TASK LIST |
#1 Transcribe everything in the article on resource exhaustion from "None of this" down to "from the mine.".
#2 According to the article on resource exhaustion, which state outlawed cyanide leach mining?

Resource exhaustion--the human price
Richard Heinberg's new book, Peak Everything, expands on the widely discussed possibility that we are reaching the world's peak potential for oil production, suggesting that other critical metals are approaching peak as well, including copper, platinum, silver, gold, and zinc. At the same time, the U.S. has become ever more dependent on mineral imports, with the value of mineral imports increasing from $4 billion in 1993 to $29 billion in 2000.
Constant exploitation has exhausted the richest ore deposits. Just as one example, U.S. copper mines in the 1920s worked with copper ores as rich as 20 to 30%. By 2000, copper ores of 0.3% to 1% were being mined.
The combination of increasing demand with declining yields has resulted in an ever growing pressure on developing countries to open up potential mining areas to access by western companies--many of which are located in indigenous or tribal areas. Anthropologist John Bodley, quoted in Resource Rebels, bluntly states that;
The disappearance of tribal cultures over much of the world in the past 150 years can be seen as the direct result of government policies designed to facilitate the exploitation of tribal resources for the health of industrial civilization.Last week, I visited a gold mine site in Honduras that exemplifies many of the problems resulting from the pressures to produce more ore from poorer deposits. The San Martin Mine in the Siria Valley, operated by the Canadian company, Goldcorp, has been producing around one gram of gold ore per metric tonne of rock mined. Achieving this requires blasting half of a mountain into rubble, grinding the rock into finer pieces and then pouring a solution of water and cyanide over the resulting piles to leach the gold from the rock.
Cyanide leach mining has a history of disastrous accidents. A spill in Romania in 2000 resulted in dead rivers and polluted lands. In 1995, a tailings pond at the Omai mine in Guyana, gave way, spilling more than 800 million gallons of wastewater laced with cyanide and heavy metals into Guyana's biggest river, resulting in a major environmental disaster. Accidents such as these have lead the state of Montana to outlaw cyanide leach mining, with other state and national governments attempting to follow suit.
None of this has stopped mining companies from pursuing new ventures, such as the San Martin Mine mine. The mine began production in 2000. Indigenous villages in the area were moved to other land owned by the company and given fake land titles. Health problems soon appeared due to the blasting which spread dust contaminated with heavy metals into nearby villages. Over the years the mine has been in operation, nearby inhabitants have experienced a variety of skin and bronchial ailments. The incidence of miscarriage and birth defects has risen.
On top of medical problems, the mine's tremendous demand for water has dried up streams in the area, forcing the natives to rely on drilled wells, many of which have proven to be contaminated by heavy metal residues from the mine.
Honduran activists who have worked for mining reforms have had their lives threatened and their investigations blocked. In January 2005, the Honduran Office of the Special Prosecutor on the Environment called for a judicial investigation of the company for environmental crimes, forest crimes and water usurpation, but nothing has come of this.
The Honduran mine is scheduled to be closed in a few years, however Goldcorp has opened a new mine in Guatemala that is already showing some of the same problems experienced by the San Martin Mine.
I think it is important for people in developed countries to put a human face on the sacrifices made by indigenous peoples in the mad scramble to feed the ever growing appetite for raw materials. It presents yet another reason to work for a more sustainable, less wasteful economy.

EXERCISE DATA |

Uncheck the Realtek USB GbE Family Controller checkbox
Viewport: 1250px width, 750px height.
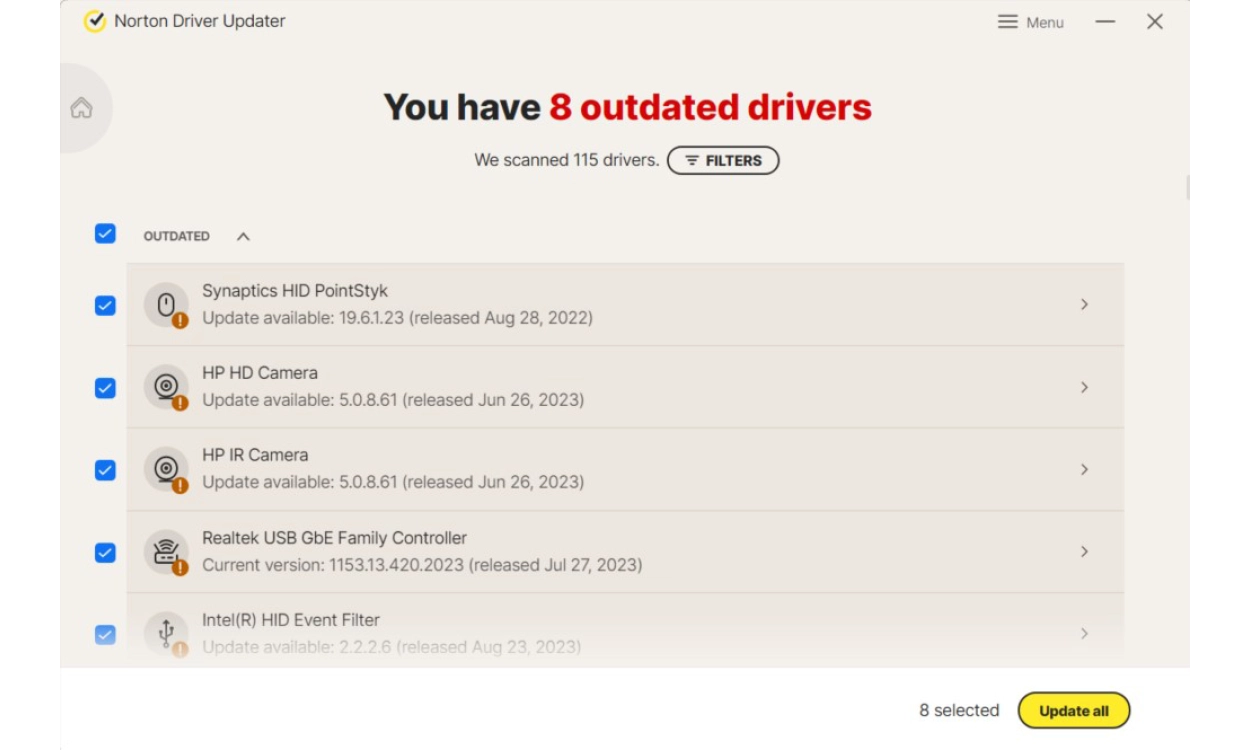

ANSWERS TO THE TASKS |
#1
None of this has stopped mining companies from pursuing new ventures, such as the San Martin Mine mine. The mine began production in 2000. Indigenous villages in the area were moved to other land owned by the company and given fake land titles. Health problems soon appeared due to the blasting which spread dust contaminated with heavy metals into nearby villages. Over the years the mine has been in operation, nearby inhabitants have experienced a variety of skin and bronchial ailments. The incidence of miscarriage and birth defects has risen.
On top of medical problems, the mine's tremendous demand for water has dried up streams in the area, forcing the natives to rely on drilled wells, many of which have proven to be contaminated by heavy metal residues from the mine.

#2 Montana